• **EXERCISE BRIEF**
The word "icon" marks the lines to keep; find each one in the data and copy it.

• **GIVEN DATA**
--------
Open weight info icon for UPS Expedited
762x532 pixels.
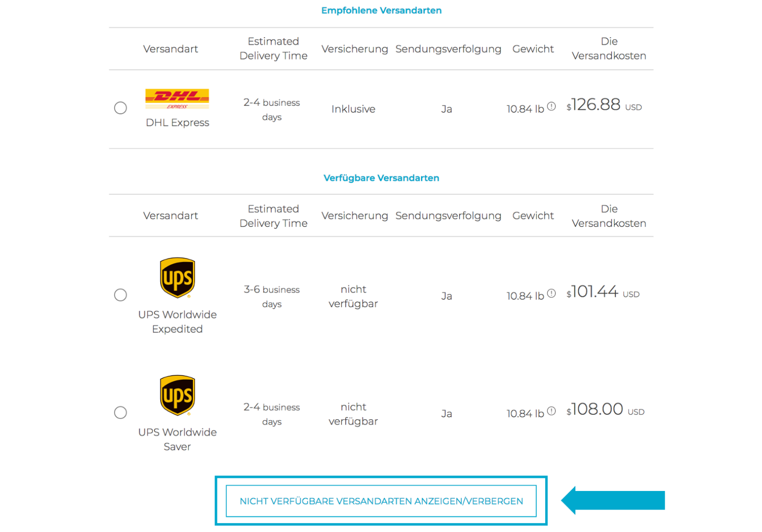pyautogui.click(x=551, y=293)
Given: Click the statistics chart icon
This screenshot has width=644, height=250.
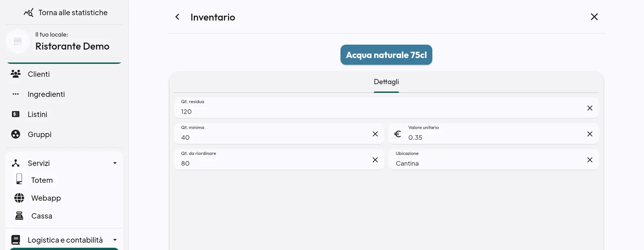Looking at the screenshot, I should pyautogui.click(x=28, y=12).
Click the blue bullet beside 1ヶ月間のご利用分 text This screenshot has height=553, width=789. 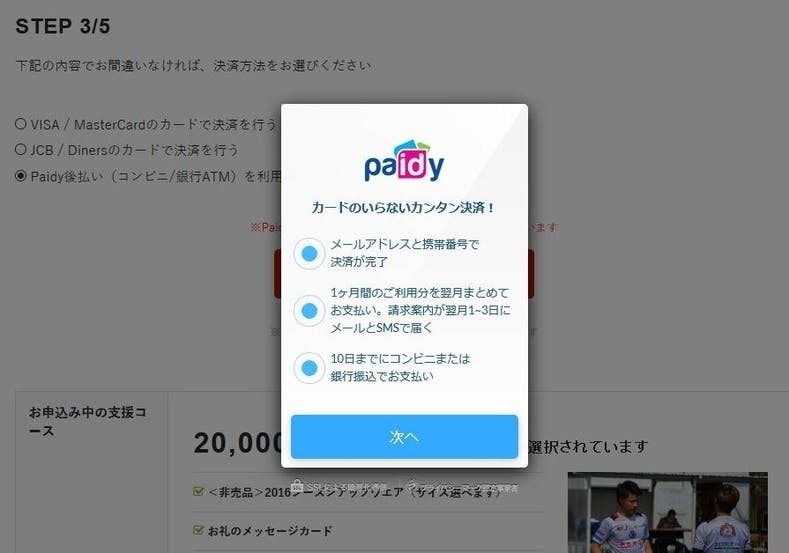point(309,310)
--------
• **ANSWER TO THE PROBLEM**
Open weight info icon for UPS Expedited
Given: Click the statistics chart icon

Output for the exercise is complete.